Disney greatly condensed the timeline and made heroes out of villains in this adaptation. But if you look hard enough, there are small homages to Dickens’ story that made me grin.
1. Nancy was turned into Rita. Don’t talk to me about Nancy because I have a lot of feels. Nancy is part of Fagin’s crew and she’s intensely loyal, but also kind to Oliver. Rita is asked by Sykes’ bodyguard dogs why she stays with the gang just like Nancy is begged by Dickens!Oliver’s middle class friends to leave and start over somewhere else. Rita is also kind to Oliver when he arrives and is the only one to express doubts over taking Oliver from Jenny’s house when she sees him all content and sleeping. Similarly, but much darker, Nancy hopes Oliver died the night he got shot so he would be free from having to come back to Fagin’s crew.
2. There is this pointless guy in the novel that says Oliver is going to be hanged. Over and over again. The movie makes no mention of this, but we do see Tito and Fagin hanging on two separate occasions. It amused me.
3. The portrait. When Dickens!Oliver first stays with Mr. Brownlow after he gets sprung from jail, he becomes enamored with a portrait, not knowing it is his mother. In the movie, Jenny has many portraits on her walls of dogs and Francis stops to admire them.

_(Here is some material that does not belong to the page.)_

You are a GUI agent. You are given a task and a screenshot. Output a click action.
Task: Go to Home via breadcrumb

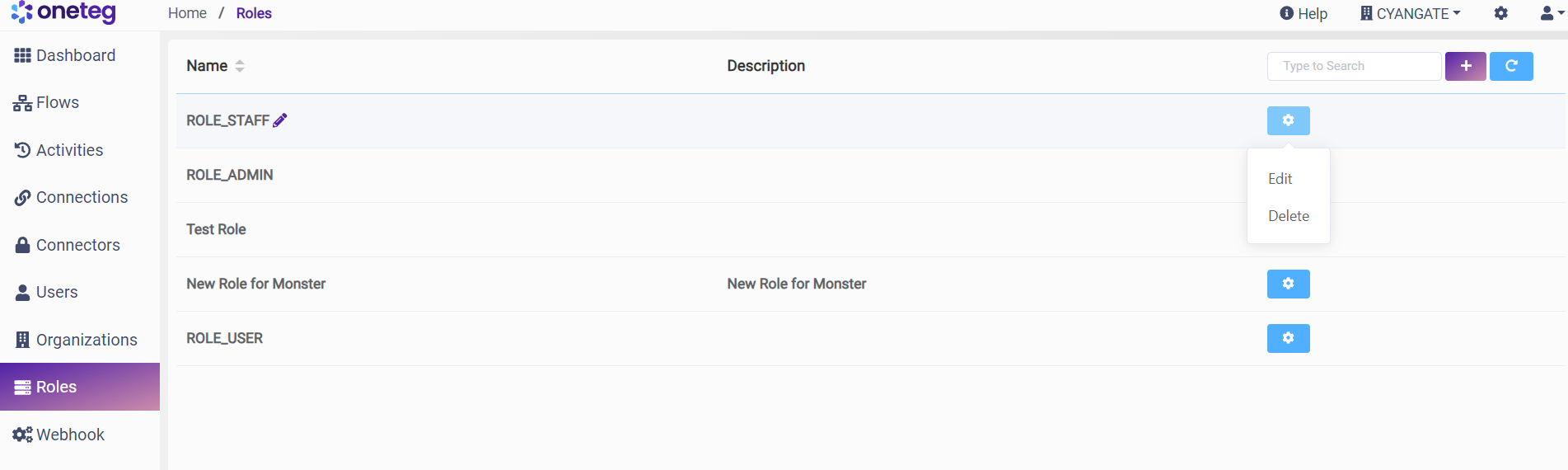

4. The opening montage plays itself similarly to Dickens!Oliver’s trip to London. He’s ignored on the roads and sometimes harassed by people, much like no one stops for kitty!Oliver. When a little boy wants to play with him and is pulled away, it is akin to Dickens!Oliver finally getting help from an old woman. Then there’s a line about how it was the first nice thing to ever happen to Oliver and cue Dickens’ melodrama.
5. Sykes in the Disney film has two scary dogs as his henchmen. Dickens!Sykes has a pet dog that he abuses constantly.
6. Perhaps Oliver Twist is most famous for asking for seconds. In the Disney film, Jenny gives Oliver more without even asking.
Oliver and Company isn’t even an hour and a half. It’s a very short film that greatly condenses Dickens’ 168,000 word book. As a result of altering Fagin and Sykes’ characters, while excluding others like Monks, the story changed drastically. We no longer have the hunt for Oliver’s father and Monks trying to conceal Oliver’s true parentage, but a story more about Fagin trying to repay a debt to Sykes by kidnapping and then ransoming Oliver to do it.
Disney’s attempt to flesh out Fagin might have worked if they hadn’t made him have a change of heart so quickly. In the end, Disney’s interpretation of the characters are just as flat as Dickens’.
Have you read Oliver Twist? What do you think of Oliver & Company?